Comme tous les ans à la même date, nous nous sommes bien volontiers pliés à la coutume qui veut que le 1er mai, on mange de l’omelette à l’aillet au petit déjeuner en l’accompagnant d’un vin liquoreux.

J’en avais déjà parlé, ici même il y a deux ans.

De nombreux repas « omelette à l’aillet » sont organisés dans la région par les comités des fêtes locaux. Chacun y va de son argument pour attirer le client.

Au village, c’est un vrai repas dans lequel l’omelette n’est qu’une partie, avant et après autre chose.

Bien entendu, mon beau-père est un convive de premier ordre, au ventre évocateur ; même s’il se défend de manger beaucoup.

 

omelette1.jpg

 

omelette2.jpg

 

 

Nous, nous avons mangé l’omelette à la maison, en famille avec les enfants.
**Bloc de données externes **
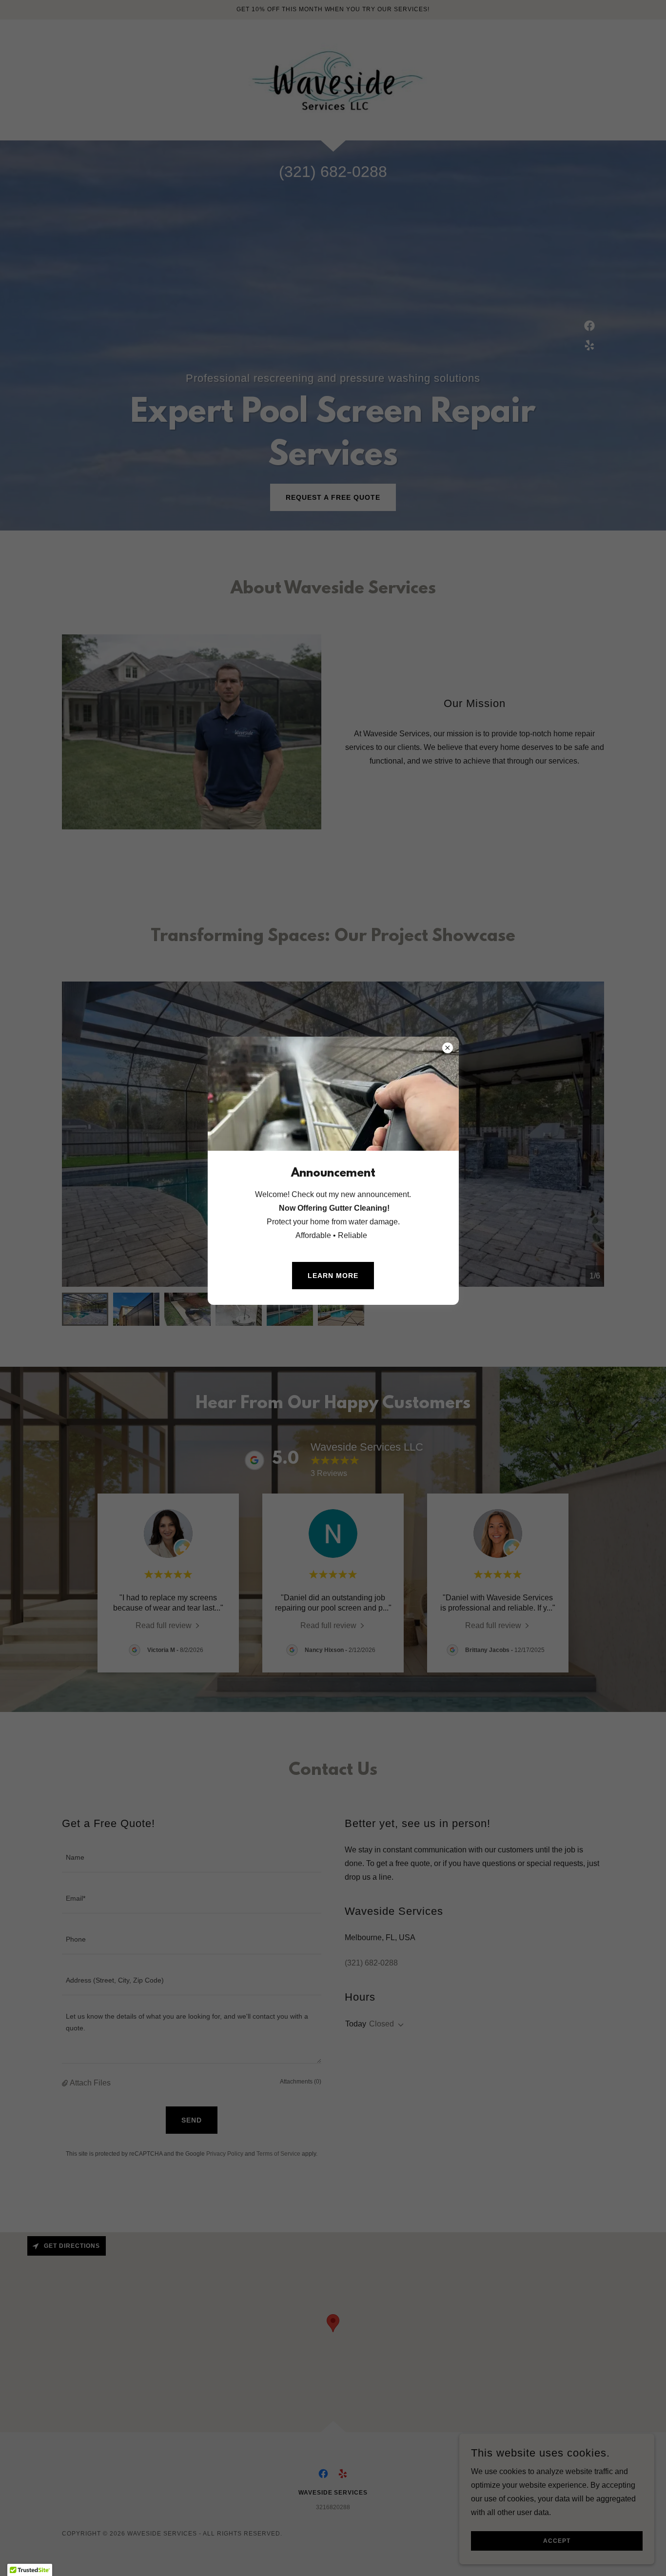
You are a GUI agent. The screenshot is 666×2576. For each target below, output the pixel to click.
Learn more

Evidemment, c’est du liquoreux « Vieilles Vignes » 2007 qui a accompagné l’omelette.

 

omelette3.jpg

Le vin est le sang de la terre et à ce titre, il représentait un peu pour nous la mémoire de nos parents et grands-parents, disparus et avec qui nous aurions pris beaucoup de plaisir à partager ces instants simples et forts à la fois.

 

L’histoire raconte que grâce à cette omelette à l’aillet consommée ce jour-là, les fièvres seront tenues à distance pendant un an.

Il y a quelques années, j’aurais bien ri d’une telle coutume. Mais maintenant, j’ai appris que rien n’est vraiment aussi simple que ça.

 

Notre viticulture nous rappelle tous les jours que les « évidences » scientifiques sont parfois un peu distancées par une sorte de bon sens et de savoir faire paysan venu de je ne sais où.

 

Les vertus thérapeutiques de l’ail sont bien connues. Et le corps est peut-être plus réceptif en cette fin d’hiver à des stimulations telles que celles procurées par les principes actifs contenus dans l’ail.

Qui sait ?

 

Dans tous les cas, j’y crois ! Et en plus c’est très bon !

 

omelette-4.jpg

 

Alors pourquoi se priver d’une telle cure de bien-être !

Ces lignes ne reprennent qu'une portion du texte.